[July 2008] Richard N. Formica Jr., MD, has the kind of practice where patients may need to get in touch with him at all hours. With his surgical and medical colleagues, he works up patients before they have a transplant, manages their care for the three to five years they’re on the waiting list, and monitors and adjusts their immunosuppressant medications post-transplant.
“It’s a field that’s on the cutting edge of medicine,” he said. “You treat someone who has a fatal disease—organ failure—and manipulate the immune system to keep them alive with somebody else’s organ.”
Formica also manages the medical care of those who donate a kidney to a friend or relative. “The donors are the smallest part of our practice but cause the most anxiety because you’re taking an organ out of a healthy person. There is no room for excuse or error,” he said. With the help of the donor advocacy team, he not only ensures that donors are healthy, but tries to look 30 or 40 years into the future to project their medical history and tries to ensure that donating a kidney will not put them at risk for long-term health problems. He also calls upon colleagues in social work and psychiatry who make sure that donors are mentally prepared and aren’t being coerced or paid for their participation.

**SUPPLIED DATA**
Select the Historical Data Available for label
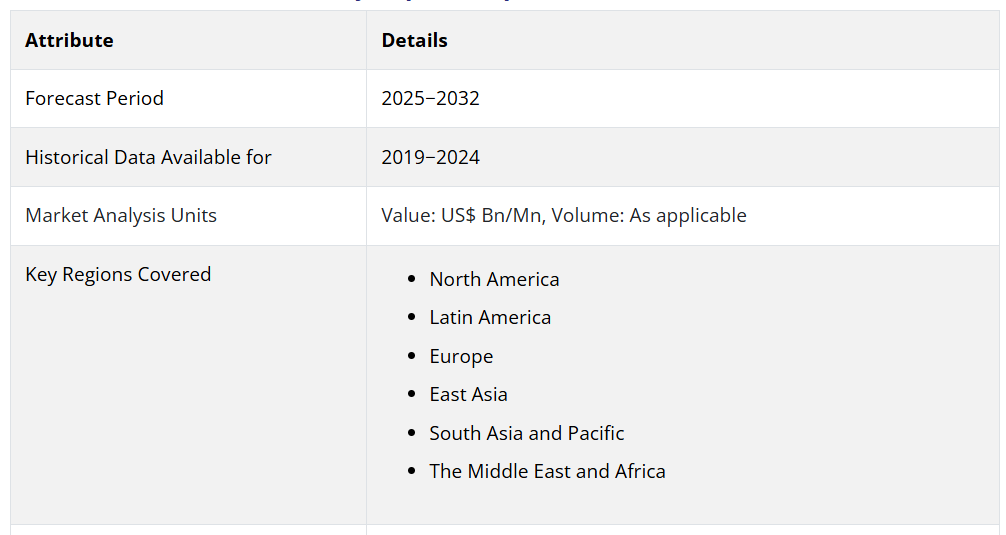This screenshot has width=1006, height=535. [148, 157]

**TASK STATEMENT**
In the physician profile, for how long does Formica manage patients' care while they are on the waiting list?

**RESULT OF THE TASK**
Three to five years.